• **SUPPLIED PASSAGE**
--- BEGIN ---
RSS Cache Parser

A Zig-based RSS feed parser with local caching and HTML content extraction for the Munich bike reporting platform.

Features

Fetches RSS feed from https://meldeplattform-rad.muenchenunterwegs.de/bms/rss
Parses RSS XML to extract item metadata
Parallel processing with configurable worker threads (4 workers by default)
Fetches individual HTML pages for each RSS item concurrently
Local file-based caching with 24-hour expiration
Extracts meaningful content from HTML pages
Image extraction and base64 encoding from .bms-attachments sections
Outputs structured JSON data with embedded images
Retry logic with exponential backoff for network requests
Memory-safe implementation using Zig's explicit memory management
Performance optimizations with thread-safe operations and load balancing

Project Structure

├── build.zig              # Zig build configuration
├── src/
│   ├── main.zig          # Entry point and orchestration
│   ├── rss_parser.zig    # RSS XML parsing
│   ├── http_client.zig   # HTTP client with retry logic
│   ├── cache.zig         # File-based caching system
│   ├── item_fetcher.zig  # HTML content fetching and parsing
│   └── json_output.zig   # JSON serialization
└── cache/                # Cache directory (created at runtime)
--- END ---
• **DATASET ROWS**
--- BEGIN ---
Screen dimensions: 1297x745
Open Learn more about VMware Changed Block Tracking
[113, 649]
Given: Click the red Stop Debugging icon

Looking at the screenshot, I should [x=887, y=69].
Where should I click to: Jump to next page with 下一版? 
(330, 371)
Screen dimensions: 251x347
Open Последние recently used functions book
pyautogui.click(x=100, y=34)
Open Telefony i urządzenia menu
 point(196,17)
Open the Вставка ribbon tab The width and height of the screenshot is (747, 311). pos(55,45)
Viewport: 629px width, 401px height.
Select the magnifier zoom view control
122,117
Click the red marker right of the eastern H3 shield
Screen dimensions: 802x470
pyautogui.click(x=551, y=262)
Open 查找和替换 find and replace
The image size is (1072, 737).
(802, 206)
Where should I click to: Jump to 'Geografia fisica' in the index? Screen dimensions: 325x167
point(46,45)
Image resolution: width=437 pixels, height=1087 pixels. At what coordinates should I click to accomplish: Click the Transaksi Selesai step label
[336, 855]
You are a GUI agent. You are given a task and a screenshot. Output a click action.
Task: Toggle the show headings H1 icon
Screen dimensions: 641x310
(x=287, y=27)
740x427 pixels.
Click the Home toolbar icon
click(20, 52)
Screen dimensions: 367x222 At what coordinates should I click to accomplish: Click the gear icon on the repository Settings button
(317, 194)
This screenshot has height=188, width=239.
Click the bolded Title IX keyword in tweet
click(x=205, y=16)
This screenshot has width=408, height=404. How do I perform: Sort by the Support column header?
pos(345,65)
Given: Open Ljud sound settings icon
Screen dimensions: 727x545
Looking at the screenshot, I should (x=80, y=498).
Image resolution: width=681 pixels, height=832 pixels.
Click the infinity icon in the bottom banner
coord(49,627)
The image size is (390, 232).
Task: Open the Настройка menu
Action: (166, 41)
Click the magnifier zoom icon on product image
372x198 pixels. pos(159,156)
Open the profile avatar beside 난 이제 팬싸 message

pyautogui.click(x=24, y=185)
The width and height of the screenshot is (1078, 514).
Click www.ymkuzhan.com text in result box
--- END ---
• **GIVEN TASK A**
Quote the RSS parser readme word for word, starting at "RSS Cache Parser" and ending at "workers by default)".
• **GIVEN TASK B**
Pick up the RSS parser readme after its last line and keep writing it.
The rows are separate material and have nothing to do with the RSS parser readme.

• **ANSWER A**
RSS Cache Parser

A Zig-based RSS feed parser with local caching and HTML content extraction for the Munich bike reporting platform.

Features

Fetches RSS feed from https://meldeplattform-rad.muenchenunterwegs.de/bms/rss
Parses RSS XML to extract item metadata
Parallel processing with configurable worker threads (4 workers by default)

• **ANSWER B**
Installation & Usage

Prerequisites

Zig 0.11.0 or later

Build

zig build

Run

Sequential version (original):

zig build run
# or
./zig-out/bin/rss-cache-parser [OPTIONS]

Parallel version (optimized):

zig build run-parallel
# or
./zig-out/bin/rss-cache-parser-parallel [OPTIONS]

CLI Options

Both versions support the following command-line options:

# Show help
./zig-out/bin/rss-cache-parser-parallel --help
./zig-out/bin/rss-cache-parser-parallel -h

# Save JSON output to file
./zig-out/bin/rss-cache-parser-parallel --output munich_reports.json
./zig-out/bin/rss-cache-parser-parallel -o data.json

# Default behavior (output to stdout)
./zig-out/bin/rss-cache-parser-parallel

Performance Benchmark

python3 benchmark.py

How It Works

RSS Parsing: Fetches and parses the RSS feed to extract item URLs and metadata
Caching Strategy:
- Uses SHA-256 hash of URL as cache filename
- Stores cached data as JSON with timestamp
- Checks file modification time for 7-day expiration
HTML Processing:
- Fetches individual item HTML pages
- Extracts meaningful content (meta description, title, paragraphs)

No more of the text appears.